What the exercise asks » Each line in the records below, from the one that contains "Given: Open external" to the one that contains "You are a computer-use agent. Viewport: 802px", should be reproduced exactly, the first and last included.

Saved entries »
+---+

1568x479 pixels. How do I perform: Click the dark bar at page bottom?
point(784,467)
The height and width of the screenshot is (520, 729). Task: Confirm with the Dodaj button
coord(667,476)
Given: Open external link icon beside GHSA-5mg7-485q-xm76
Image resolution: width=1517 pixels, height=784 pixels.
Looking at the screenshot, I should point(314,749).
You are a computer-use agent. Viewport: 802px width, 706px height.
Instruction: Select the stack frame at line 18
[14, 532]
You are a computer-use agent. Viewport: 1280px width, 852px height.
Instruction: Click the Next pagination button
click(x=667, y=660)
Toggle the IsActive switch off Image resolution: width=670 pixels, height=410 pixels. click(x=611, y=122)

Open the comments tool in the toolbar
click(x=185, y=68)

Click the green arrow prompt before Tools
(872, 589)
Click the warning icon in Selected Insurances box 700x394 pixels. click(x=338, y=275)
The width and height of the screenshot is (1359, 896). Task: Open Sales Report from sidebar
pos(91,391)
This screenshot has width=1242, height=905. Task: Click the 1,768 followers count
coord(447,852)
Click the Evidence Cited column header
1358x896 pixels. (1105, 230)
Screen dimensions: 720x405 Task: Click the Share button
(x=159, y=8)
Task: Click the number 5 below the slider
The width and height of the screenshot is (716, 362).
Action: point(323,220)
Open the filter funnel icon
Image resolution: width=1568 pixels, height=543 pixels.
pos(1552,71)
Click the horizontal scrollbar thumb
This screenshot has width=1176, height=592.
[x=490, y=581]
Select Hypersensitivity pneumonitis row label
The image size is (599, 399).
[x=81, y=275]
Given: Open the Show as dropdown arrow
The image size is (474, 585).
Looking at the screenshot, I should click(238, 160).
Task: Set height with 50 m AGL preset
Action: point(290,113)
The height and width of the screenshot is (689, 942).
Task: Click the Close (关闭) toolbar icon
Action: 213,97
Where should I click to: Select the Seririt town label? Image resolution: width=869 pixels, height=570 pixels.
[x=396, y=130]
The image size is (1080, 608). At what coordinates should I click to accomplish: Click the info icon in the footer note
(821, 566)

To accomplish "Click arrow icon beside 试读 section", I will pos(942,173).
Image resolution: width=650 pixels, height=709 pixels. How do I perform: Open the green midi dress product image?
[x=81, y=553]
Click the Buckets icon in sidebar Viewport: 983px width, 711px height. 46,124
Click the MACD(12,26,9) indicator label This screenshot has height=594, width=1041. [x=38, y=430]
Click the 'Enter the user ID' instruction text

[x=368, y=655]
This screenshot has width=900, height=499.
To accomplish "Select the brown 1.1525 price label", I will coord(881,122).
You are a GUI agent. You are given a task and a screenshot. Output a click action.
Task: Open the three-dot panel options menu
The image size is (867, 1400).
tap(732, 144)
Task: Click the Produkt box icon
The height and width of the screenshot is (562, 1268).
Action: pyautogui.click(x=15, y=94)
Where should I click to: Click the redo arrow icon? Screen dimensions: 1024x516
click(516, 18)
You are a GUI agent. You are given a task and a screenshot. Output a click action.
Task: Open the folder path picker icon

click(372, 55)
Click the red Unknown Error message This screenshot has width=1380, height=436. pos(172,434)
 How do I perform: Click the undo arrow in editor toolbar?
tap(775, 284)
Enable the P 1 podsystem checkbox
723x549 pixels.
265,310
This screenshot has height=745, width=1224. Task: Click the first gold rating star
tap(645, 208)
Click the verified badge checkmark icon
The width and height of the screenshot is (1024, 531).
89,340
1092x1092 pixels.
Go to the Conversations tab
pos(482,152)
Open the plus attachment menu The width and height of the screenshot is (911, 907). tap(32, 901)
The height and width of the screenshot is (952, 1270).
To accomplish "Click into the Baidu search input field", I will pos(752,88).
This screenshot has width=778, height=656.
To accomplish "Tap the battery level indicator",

+---+

Result below »
Given: Open external link icon beside GHSA-5mg7-485q-xm76
Image resolution: width=1517 pixels, height=784 pixels.
Looking at the screenshot, I should point(314,749).
You are a computer-use agent. Viewport: 802px width, 706px height.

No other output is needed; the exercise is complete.